這個問題真的是折磨,去網上一搜,官方文檔中給出的說明是這樣的:
Note also that the copies are shallow; nested structures are not
copied. This often haunts new Python programmers; consider:lists = [[]] * 3 lists [[], [], []] lists[0].append(3) lists [[3],
[3], [3]] What has happened is that [[]] is a one-element list
containing an empty list, so all three elements of [[]] * 3 are
(pointers to) this single empty list. Modifying any of the elements of
lists modifies this single list.
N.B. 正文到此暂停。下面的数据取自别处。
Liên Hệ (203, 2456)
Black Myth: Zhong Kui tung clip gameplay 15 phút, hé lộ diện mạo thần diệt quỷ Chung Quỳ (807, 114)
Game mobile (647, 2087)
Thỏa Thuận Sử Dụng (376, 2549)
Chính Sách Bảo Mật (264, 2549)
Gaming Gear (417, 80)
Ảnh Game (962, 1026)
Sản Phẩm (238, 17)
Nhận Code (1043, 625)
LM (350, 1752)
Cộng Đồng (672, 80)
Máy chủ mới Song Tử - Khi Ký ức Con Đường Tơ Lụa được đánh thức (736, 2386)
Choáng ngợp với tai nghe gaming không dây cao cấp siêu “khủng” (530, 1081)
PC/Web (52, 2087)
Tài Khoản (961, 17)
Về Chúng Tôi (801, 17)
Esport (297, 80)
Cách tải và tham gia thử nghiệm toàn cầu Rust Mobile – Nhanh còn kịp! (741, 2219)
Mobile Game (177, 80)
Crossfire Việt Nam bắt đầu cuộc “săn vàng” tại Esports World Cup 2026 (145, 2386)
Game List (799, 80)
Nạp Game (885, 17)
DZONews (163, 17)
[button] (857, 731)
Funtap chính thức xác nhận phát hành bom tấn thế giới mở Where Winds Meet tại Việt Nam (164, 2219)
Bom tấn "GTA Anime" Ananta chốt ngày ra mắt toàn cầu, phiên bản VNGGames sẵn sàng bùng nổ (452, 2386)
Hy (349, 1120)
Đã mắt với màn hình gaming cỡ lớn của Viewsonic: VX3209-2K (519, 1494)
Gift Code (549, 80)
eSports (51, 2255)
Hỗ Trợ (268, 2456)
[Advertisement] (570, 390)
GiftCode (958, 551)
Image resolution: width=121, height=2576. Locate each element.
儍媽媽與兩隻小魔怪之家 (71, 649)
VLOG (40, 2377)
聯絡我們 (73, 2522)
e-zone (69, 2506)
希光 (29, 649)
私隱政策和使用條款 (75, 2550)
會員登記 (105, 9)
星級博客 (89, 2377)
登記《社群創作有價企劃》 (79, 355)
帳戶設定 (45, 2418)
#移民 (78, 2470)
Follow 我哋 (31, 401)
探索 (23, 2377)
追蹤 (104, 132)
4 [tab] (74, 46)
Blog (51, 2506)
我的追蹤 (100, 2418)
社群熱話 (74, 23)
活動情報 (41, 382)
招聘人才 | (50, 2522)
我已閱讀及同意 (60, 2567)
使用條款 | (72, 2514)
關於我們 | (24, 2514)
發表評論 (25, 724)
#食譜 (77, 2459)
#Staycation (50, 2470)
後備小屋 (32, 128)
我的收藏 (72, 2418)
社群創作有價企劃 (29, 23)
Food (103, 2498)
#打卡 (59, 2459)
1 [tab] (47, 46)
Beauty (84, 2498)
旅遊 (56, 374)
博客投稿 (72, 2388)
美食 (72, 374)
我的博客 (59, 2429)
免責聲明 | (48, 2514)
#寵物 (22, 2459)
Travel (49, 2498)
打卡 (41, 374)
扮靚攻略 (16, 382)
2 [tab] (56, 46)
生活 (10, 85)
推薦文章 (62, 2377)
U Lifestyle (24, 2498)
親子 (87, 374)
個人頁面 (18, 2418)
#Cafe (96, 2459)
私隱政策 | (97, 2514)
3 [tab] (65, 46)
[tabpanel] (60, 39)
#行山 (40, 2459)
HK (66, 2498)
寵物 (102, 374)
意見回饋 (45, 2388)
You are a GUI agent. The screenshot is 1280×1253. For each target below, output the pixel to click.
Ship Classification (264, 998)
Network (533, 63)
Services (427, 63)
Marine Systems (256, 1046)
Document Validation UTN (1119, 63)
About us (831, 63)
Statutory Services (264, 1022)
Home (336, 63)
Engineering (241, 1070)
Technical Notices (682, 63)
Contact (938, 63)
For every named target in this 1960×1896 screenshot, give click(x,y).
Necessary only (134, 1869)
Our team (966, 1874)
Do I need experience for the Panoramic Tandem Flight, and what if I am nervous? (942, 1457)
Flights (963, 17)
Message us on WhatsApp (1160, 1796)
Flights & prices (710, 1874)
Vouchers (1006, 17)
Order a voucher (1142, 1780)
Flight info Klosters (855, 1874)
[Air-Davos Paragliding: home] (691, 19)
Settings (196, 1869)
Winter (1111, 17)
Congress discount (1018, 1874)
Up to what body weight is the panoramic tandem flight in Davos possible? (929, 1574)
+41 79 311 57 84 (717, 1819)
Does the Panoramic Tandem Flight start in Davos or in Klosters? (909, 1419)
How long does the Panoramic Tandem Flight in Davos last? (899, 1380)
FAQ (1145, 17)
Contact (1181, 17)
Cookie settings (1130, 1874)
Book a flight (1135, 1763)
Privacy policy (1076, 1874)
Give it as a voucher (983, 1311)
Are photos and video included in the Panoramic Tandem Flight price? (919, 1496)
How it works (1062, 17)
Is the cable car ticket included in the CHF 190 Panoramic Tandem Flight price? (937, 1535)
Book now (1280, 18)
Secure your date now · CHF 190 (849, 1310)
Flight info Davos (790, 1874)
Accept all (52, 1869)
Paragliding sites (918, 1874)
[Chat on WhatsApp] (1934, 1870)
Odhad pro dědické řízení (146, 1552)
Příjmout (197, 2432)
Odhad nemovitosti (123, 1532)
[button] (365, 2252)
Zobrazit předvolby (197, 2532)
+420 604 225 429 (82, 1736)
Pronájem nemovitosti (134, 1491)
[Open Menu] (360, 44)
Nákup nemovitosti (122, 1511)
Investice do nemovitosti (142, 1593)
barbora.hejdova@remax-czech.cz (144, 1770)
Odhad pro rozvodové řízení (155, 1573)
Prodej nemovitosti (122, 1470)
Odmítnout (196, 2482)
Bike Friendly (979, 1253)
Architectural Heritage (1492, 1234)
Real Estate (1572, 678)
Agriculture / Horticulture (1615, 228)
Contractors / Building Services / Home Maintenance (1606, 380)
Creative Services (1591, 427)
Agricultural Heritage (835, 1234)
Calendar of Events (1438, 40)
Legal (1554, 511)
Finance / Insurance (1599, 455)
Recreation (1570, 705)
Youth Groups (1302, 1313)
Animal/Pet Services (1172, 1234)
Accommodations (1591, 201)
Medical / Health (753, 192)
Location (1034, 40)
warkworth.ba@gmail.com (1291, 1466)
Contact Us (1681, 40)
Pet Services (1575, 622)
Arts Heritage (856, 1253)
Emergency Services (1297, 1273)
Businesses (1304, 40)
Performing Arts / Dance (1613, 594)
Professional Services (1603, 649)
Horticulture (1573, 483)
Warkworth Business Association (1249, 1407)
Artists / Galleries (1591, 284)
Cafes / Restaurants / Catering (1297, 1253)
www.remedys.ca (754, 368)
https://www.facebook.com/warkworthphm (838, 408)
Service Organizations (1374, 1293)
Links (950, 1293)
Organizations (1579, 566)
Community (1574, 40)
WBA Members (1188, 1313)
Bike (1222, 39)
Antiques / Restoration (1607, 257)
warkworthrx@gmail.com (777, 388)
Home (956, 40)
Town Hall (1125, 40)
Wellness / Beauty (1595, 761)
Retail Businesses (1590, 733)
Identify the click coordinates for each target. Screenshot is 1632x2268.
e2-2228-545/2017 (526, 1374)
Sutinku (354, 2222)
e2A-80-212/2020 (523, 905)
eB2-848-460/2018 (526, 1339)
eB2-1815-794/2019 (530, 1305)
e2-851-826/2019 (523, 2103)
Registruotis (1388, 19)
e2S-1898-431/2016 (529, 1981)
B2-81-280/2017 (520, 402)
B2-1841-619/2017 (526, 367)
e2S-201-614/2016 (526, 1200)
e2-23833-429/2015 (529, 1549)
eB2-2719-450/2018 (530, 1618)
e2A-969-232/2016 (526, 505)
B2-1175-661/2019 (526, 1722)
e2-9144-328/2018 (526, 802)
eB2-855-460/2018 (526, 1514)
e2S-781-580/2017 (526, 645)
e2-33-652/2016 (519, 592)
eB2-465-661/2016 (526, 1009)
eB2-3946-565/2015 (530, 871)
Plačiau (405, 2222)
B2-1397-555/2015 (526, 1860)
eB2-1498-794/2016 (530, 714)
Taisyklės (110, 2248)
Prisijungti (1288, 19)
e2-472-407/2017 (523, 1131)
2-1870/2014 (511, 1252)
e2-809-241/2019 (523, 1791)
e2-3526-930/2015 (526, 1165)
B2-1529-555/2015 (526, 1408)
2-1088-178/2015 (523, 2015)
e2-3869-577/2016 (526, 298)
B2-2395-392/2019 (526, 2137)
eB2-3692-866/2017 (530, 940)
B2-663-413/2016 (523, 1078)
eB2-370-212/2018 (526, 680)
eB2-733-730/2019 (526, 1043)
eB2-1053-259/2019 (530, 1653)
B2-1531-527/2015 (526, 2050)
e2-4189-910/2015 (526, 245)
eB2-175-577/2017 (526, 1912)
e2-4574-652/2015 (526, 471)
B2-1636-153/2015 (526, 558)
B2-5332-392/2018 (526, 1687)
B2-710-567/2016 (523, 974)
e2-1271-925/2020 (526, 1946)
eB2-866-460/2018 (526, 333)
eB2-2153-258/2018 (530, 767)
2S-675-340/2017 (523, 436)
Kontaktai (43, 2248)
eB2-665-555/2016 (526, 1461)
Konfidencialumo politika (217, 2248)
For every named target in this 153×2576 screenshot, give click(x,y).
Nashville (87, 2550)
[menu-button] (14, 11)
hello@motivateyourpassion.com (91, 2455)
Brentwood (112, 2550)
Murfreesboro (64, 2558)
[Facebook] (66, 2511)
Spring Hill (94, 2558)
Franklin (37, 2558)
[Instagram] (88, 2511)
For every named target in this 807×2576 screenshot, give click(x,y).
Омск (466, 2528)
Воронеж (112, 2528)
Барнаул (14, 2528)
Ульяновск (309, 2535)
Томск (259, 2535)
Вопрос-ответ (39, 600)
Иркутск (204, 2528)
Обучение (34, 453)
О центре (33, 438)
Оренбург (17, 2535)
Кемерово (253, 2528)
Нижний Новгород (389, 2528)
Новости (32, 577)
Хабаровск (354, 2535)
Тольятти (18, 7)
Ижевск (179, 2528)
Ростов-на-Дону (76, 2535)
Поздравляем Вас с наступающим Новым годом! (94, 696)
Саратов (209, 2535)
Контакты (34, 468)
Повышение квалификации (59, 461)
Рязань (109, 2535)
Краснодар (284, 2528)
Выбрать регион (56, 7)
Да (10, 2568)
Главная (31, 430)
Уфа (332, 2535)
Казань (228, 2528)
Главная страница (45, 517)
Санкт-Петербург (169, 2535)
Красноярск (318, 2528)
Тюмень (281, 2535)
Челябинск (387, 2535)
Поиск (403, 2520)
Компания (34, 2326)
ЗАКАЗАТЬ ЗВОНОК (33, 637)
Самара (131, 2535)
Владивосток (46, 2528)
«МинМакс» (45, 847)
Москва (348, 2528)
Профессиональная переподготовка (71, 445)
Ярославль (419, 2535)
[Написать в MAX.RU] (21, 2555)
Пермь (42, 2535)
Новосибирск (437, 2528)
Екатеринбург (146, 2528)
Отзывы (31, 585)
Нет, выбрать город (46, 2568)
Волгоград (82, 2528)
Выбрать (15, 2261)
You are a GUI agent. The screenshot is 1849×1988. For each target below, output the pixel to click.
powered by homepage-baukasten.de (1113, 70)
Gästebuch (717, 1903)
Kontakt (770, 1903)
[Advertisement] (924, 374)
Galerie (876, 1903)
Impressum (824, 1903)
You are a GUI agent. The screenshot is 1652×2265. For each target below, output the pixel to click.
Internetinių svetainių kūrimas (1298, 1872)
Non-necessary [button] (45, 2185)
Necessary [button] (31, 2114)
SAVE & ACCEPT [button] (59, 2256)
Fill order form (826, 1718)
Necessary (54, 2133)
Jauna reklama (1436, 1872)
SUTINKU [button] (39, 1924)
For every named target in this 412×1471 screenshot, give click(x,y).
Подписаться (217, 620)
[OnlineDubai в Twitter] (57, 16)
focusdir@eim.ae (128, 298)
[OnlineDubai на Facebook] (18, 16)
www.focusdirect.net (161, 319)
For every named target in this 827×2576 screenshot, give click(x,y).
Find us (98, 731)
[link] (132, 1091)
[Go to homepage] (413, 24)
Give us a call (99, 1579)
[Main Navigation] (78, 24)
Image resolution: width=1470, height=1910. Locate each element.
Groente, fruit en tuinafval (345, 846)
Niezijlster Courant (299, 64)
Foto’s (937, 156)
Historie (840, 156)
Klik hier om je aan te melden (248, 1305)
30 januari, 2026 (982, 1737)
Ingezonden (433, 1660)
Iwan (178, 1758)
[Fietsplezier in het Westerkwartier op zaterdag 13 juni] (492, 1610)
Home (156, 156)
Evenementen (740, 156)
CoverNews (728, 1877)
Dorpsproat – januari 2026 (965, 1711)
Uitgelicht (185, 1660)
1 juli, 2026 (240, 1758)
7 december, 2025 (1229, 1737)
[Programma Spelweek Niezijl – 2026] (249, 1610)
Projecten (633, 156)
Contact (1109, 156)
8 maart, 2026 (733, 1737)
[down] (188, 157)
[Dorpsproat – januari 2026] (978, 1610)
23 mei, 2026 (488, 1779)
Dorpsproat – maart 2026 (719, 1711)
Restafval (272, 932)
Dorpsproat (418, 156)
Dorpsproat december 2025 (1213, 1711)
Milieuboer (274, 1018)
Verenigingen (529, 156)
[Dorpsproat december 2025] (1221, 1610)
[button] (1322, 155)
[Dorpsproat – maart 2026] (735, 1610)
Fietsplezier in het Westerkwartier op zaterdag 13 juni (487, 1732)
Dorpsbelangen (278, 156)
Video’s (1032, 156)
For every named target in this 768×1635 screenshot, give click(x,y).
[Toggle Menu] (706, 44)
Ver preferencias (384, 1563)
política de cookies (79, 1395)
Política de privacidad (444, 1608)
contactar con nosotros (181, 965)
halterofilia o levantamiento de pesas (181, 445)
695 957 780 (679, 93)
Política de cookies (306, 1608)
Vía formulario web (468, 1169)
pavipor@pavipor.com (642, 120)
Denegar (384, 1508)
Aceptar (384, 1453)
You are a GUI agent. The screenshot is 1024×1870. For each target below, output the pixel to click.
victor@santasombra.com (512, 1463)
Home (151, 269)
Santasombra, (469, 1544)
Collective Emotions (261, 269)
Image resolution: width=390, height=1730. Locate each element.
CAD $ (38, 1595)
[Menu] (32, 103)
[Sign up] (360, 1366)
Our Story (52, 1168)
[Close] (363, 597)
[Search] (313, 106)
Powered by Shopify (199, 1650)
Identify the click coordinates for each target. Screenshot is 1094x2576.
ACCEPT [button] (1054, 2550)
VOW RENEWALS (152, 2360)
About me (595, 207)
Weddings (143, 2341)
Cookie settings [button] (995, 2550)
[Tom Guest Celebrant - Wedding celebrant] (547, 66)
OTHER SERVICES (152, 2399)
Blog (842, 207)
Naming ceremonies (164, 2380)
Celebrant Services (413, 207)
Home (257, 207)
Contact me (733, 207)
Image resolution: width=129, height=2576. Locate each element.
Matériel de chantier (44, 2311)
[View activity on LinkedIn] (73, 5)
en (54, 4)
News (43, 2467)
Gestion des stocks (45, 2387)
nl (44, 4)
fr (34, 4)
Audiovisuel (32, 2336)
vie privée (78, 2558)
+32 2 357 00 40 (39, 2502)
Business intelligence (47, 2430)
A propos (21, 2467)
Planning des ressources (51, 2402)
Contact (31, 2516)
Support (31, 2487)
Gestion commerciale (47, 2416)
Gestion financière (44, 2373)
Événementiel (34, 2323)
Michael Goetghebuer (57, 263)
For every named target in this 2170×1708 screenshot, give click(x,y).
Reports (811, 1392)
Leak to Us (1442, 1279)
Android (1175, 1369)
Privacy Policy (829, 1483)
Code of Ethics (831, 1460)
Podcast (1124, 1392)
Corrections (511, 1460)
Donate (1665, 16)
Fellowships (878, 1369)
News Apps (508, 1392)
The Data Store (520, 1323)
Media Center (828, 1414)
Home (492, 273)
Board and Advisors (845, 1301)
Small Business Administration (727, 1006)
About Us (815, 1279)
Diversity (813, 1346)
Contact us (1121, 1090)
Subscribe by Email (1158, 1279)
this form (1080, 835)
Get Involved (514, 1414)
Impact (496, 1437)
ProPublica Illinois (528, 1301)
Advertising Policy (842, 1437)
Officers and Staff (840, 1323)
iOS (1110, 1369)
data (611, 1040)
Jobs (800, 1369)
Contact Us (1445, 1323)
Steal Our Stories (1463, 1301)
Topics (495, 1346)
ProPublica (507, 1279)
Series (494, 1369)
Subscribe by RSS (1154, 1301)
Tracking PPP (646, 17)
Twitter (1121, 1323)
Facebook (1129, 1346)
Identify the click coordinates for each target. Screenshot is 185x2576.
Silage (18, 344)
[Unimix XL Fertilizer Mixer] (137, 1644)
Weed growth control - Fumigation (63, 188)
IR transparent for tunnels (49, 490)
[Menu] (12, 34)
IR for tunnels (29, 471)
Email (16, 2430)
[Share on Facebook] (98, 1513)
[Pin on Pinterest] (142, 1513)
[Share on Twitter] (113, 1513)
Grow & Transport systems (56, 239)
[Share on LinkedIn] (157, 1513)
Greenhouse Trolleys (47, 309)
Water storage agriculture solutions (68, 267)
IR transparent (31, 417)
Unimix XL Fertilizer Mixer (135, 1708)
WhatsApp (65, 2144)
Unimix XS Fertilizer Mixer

You can create a list of different
lists this way:lists = [[] for i in range(3)] lists[0].append(3)
lists[1].append(5) lists[2].append(7) lists [[3], [5], [7]]
也就是說matrix = [array] * 3操作中,只是創建3個指向array的引用,所以一旦array改變,matrix中3個list也會隨之改變。
建議使用列表生成式來構造list